ABOUT THIS TASK –
Copy the whole listing below exactly.

RECORDED DATA –
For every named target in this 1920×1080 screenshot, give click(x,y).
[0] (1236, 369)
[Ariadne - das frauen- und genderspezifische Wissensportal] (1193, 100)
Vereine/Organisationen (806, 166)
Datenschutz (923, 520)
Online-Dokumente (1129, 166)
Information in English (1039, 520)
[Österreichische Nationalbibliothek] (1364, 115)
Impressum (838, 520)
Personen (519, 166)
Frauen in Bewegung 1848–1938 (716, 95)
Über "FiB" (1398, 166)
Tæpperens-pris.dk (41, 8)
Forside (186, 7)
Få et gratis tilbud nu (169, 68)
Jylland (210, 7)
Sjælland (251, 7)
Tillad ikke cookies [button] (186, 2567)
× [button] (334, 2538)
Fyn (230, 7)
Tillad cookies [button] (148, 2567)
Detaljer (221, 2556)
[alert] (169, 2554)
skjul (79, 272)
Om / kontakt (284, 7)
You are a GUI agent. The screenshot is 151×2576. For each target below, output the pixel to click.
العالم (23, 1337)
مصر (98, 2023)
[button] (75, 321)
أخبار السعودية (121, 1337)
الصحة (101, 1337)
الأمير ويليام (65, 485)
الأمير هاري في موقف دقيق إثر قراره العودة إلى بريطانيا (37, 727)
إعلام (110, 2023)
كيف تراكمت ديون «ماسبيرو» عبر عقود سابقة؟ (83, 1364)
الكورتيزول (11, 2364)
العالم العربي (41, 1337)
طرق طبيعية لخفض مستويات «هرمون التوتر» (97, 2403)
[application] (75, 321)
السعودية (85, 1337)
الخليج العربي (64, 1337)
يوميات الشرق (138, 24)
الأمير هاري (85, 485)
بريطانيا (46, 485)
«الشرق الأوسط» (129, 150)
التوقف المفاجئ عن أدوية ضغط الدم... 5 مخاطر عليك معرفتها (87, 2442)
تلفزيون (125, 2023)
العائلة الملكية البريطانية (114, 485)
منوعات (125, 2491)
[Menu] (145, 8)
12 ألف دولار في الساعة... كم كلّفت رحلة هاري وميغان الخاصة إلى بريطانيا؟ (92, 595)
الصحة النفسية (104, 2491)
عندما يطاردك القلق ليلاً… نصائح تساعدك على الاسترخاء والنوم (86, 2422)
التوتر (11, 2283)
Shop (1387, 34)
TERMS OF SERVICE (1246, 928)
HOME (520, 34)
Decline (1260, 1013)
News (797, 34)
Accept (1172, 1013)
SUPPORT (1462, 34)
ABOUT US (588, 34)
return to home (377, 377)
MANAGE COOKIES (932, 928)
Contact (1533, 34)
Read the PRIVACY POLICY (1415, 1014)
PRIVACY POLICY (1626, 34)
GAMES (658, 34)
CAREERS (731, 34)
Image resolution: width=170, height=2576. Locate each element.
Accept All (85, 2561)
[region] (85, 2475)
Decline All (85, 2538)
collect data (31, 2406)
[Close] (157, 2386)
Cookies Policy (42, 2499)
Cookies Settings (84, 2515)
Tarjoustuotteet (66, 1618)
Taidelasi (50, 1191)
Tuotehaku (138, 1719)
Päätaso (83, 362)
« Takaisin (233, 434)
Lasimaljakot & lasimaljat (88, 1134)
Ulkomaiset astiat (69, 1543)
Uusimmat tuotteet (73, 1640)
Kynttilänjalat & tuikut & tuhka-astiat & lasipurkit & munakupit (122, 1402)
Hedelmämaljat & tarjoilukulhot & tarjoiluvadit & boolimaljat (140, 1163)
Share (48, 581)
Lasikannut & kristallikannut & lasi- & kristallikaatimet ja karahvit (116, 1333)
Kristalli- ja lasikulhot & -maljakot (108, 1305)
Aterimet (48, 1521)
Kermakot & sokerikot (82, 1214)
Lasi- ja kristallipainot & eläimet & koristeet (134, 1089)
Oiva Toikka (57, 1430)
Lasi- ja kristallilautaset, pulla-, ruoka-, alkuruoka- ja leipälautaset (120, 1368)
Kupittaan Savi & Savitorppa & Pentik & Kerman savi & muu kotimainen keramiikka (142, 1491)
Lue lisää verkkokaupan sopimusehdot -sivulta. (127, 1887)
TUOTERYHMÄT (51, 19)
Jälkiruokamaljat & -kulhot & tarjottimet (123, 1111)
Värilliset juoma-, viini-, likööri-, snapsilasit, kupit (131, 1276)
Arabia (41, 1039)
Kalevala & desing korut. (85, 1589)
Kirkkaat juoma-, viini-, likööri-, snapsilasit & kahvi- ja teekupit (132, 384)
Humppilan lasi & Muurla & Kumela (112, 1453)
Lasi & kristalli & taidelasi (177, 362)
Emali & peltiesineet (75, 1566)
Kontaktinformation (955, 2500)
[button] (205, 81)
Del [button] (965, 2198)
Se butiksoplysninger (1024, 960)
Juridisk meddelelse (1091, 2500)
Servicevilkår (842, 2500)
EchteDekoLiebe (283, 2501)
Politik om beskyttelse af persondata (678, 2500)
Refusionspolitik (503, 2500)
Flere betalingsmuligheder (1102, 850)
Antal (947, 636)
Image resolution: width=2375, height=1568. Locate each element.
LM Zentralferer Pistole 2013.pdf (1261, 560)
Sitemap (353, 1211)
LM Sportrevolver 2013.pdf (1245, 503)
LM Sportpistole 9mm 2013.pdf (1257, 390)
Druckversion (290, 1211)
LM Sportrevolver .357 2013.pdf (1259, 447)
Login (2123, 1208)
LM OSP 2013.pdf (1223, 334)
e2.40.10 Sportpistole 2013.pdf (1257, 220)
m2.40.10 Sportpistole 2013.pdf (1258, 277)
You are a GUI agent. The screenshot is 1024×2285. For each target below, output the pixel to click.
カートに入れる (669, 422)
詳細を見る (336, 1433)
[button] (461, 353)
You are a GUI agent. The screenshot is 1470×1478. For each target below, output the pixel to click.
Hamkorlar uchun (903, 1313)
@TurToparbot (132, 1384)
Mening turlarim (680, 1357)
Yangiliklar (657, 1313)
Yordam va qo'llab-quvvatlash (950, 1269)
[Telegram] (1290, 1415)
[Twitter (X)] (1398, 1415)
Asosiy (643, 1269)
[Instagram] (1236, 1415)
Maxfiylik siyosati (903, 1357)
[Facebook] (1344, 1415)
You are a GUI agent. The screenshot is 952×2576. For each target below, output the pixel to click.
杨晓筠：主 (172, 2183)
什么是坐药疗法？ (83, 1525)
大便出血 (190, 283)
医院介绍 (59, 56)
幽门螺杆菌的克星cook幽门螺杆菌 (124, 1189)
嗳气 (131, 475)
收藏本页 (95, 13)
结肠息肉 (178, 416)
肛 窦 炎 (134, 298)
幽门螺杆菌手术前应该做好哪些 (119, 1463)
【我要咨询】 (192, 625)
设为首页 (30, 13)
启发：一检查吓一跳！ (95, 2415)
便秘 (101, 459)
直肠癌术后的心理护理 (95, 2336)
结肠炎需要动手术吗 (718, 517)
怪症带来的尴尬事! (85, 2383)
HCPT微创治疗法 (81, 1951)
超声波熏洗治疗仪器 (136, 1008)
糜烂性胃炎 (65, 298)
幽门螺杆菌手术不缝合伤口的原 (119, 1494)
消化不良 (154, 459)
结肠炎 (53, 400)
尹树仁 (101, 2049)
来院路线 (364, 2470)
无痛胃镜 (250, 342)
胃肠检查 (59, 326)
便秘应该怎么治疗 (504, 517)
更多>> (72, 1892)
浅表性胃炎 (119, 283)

TASK RESULT –
For every named target in this 1920×1080 screenshot, give click(x,y).
[0] (1236, 369)
[Ariadne - das frauen- und genderspezifische Wissensportal] (1193, 100)
Vereine/Organisationen (806, 166)
Datenschutz (923, 520)
Online-Dokumente (1129, 166)
Information in English (1039, 520)
[Österreichische Nationalbibliothek] (1364, 115)
Impressum (838, 520)
Personen (519, 166)
Frauen in Bewegung 1848–1938 (716, 95)
Über "FiB" (1398, 166)
Tæpperens-pris.dk (41, 8)
Forside (186, 7)
Få et gratis tilbud nu (169, 68)
Jylland (210, 7)
Sjælland (251, 7)
Tillad ikke cookies [button] (186, 2567)
× [button] (334, 2538)
Fyn (230, 7)
Tillad cookies [button] (148, 2567)
Detaljer (221, 2556)
[alert] (169, 2554)
skjul (79, 272)
Om / kontakt (284, 7)
You are a GUI agent. The screenshot is 151×2576. For each target below, output the pixel to click.
العالم (23, 1337)
مصر (98, 2023)
[button] (75, 321)
أخبار السعودية (121, 1337)
الصحة (101, 1337)
الأمير ويليام (65, 485)
الأمير هاري في موقف دقيق إثر قراره العودة إلى بريطانيا (37, 727)
إعلام (110, 2023)
كيف تراكمت ديون «ماسبيرو» عبر عقود سابقة؟ (83, 1364)
الكورتيزول (11, 2364)
العالم العربي (41, 1337)
طرق طبيعية لخفض مستويات «هرمون التوتر» (97, 2403)
[application] (75, 321)
السعودية (85, 1337)
الخليج العربي (64, 1337)
يوميات الشرق (138, 24)
الأمير هاري (85, 485)
بريطانيا (46, 485)
«الشرق الأوسط» (129, 150)
التوقف المفاجئ عن أدوية ضغط الدم... 5 مخاطر عليك معرفتها (87, 2442)
تلفزيون (125, 2023)
العائلة الملكية البريطانية (114, 485)
منوعات (125, 2491)
[Menu] (145, 8)
12 ألف دولار في الساعة... كم كلّفت رحلة هاري وميغان الخاصة إلى بريطانيا؟ (92, 595)
الصحة النفسية (104, 2491)
عندما يطاردك القلق ليلاً… نصائح تساعدك على الاسترخاء والنوم (86, 2422)
التوتر (11, 2283)
Shop (1387, 34)
TERMS OF SERVICE (1246, 928)
HOME (520, 34)
Decline (1260, 1013)
News (797, 34)
Accept (1172, 1013)
SUPPORT (1462, 34)
ABOUT US (588, 34)
return to home (377, 377)
MANAGE COOKIES (932, 928)
Contact (1533, 34)
Read the PRIVACY POLICY (1415, 1014)
PRIVACY POLICY (1626, 34)
GAMES (658, 34)
CAREERS (731, 34)
Image resolution: width=170, height=2576. Locate each element.
Accept All (85, 2561)
[region] (85, 2475)
Decline All (85, 2538)
collect data (31, 2406)
[Close] (157, 2386)
Cookies Policy (42, 2499)
Cookies Settings (84, 2515)
Tarjoustuotteet (66, 1618)
Taidelasi (50, 1191)
Tuotehaku (138, 1719)
Päätaso (83, 362)
« Takaisin (233, 434)
Lasimaljakot & lasimaljat (88, 1134)
Ulkomaiset astiat (69, 1543)
Uusimmat tuotteet (73, 1640)
Kynttilänjalat & tuikut & tuhka-astiat & lasipurkit & munakupit (122, 1402)
Hedelmämaljat & tarjoilukulhot & tarjoiluvadit & boolimaljat (140, 1163)
Share (48, 581)
Lasikannut & kristallikannut & lasi- & kristallikaatimet ja karahvit (116, 1333)
Kristalli- ja lasikulhot & -maljakot (108, 1305)
Aterimet (48, 1521)
Kermakot & sokerikot (82, 1214)
Lasi- ja kristallipainot & eläimet & koristeet (134, 1089)
Oiva Toikka (57, 1430)
Lasi- ja kristallilautaset, pulla-, ruoka-, alkuruoka- ja leipälautaset (120, 1368)
Kupittaan Savi & Savitorppa & Pentik & Kerman savi & muu kotimainen keramiikka (142, 1491)
Lue lisää verkkokaupan sopimusehdot -sivulta. (127, 1887)
TUOTERYHMÄT (51, 19)
Jälkiruokamaljat & -kulhot & tarjottimet (123, 1111)
Värilliset juoma-, viini-, likööri-, snapsilasit, kupit (131, 1276)
Arabia (41, 1039)
Kalevala & desing korut. (85, 1589)
Kirkkaat juoma-, viini-, likööri-, snapsilasit & kahvi- ja teekupit (132, 384)
Humppilan lasi & Muurla & Kumela (112, 1453)
Lasi & kristalli & taidelasi (177, 362)
Emali & peltiesineet (75, 1566)
Kontaktinformation (955, 2500)
[button] (205, 81)
Del [button] (965, 2198)
Se butiksoplysninger (1024, 960)
Juridisk meddelelse (1091, 2500)
Servicevilkår (842, 2500)
EchteDekoLiebe (283, 2501)
Politik om beskyttelse af persondata (678, 2500)
Refusionspolitik (503, 2500)
Flere betalingsmuligheder (1102, 850)
Antal (947, 636)
Image resolution: width=2375, height=1568. Locate each element.
LM Zentralferer Pistole 2013.pdf (1261, 560)
Sitemap (353, 1211)
LM Sportrevolver 2013.pdf (1245, 503)
LM Sportpistole 9mm 2013.pdf (1257, 390)
Druckversion (290, 1211)
LM Sportrevolver .357 2013.pdf (1259, 447)
Login (2123, 1208)
LM OSP 2013.pdf (1223, 334)
e2.40.10 Sportpistole 2013.pdf (1257, 220)
m2.40.10 Sportpistole 2013.pdf (1258, 277)
You are a GUI agent. The screenshot is 1024×2285. For each target below, output the pixel to click.
カートに入れる (669, 422)
詳細を見る (336, 1433)
[button] (461, 353)
You are a GUI agent. The screenshot is 1470×1478. For each target below, output the pixel to click.
Hamkorlar uchun (903, 1313)
@TurToparbot (132, 1384)
Mening turlarim (680, 1357)
Yangiliklar (657, 1313)
Yordam va qo'llab-quvvatlash (950, 1269)
[Telegram] (1290, 1415)
[Twitter (X)] (1398, 1415)
Asosiy (643, 1269)
[Instagram] (1236, 1415)
Maxfiylik siyosati (903, 1357)
[Facebook] (1344, 1415)
You are a GUI agent. The screenshot is 952×2576. For each target below, output the pixel to click.
杨晓筠：主 (172, 2183)
什么是坐药疗法？ (83, 1525)
大便出血 (190, 283)
医院介绍 (59, 56)
幽门螺杆菌的克星cook幽门螺杆菌 (124, 1189)
嗳气 (131, 475)
收藏本页 (95, 13)
结肠息肉 (178, 416)
肛 窦 炎 (134, 298)
幽门螺杆菌手术前应该做好哪些 (119, 1463)
【我要咨询】 (192, 625)
设为首页 (30, 13)
启发：一检查吓一跳！ (95, 2415)
便秘 (101, 459)
直肠癌术后的心理护理 (95, 2336)
结肠炎需要动手术吗 (718, 517)
怪症带来的尴尬事! (85, 2383)
HCPT微创治疗法 (81, 1951)
超声波熏洗治疗仪器 (136, 1008)
糜烂性胃炎 (65, 298)
幽门螺杆菌手术不缝合伤口的原 (119, 1494)
消化不良 (154, 459)
结肠炎 (53, 400)
尹树仁 (101, 2049)
来院路线 (364, 2470)
无痛胃镜 (250, 342)
胃肠检查 (59, 326)
便秘应该怎么治疗 (504, 517)
更多>> (72, 1892)
浅表性胃炎 (119, 283)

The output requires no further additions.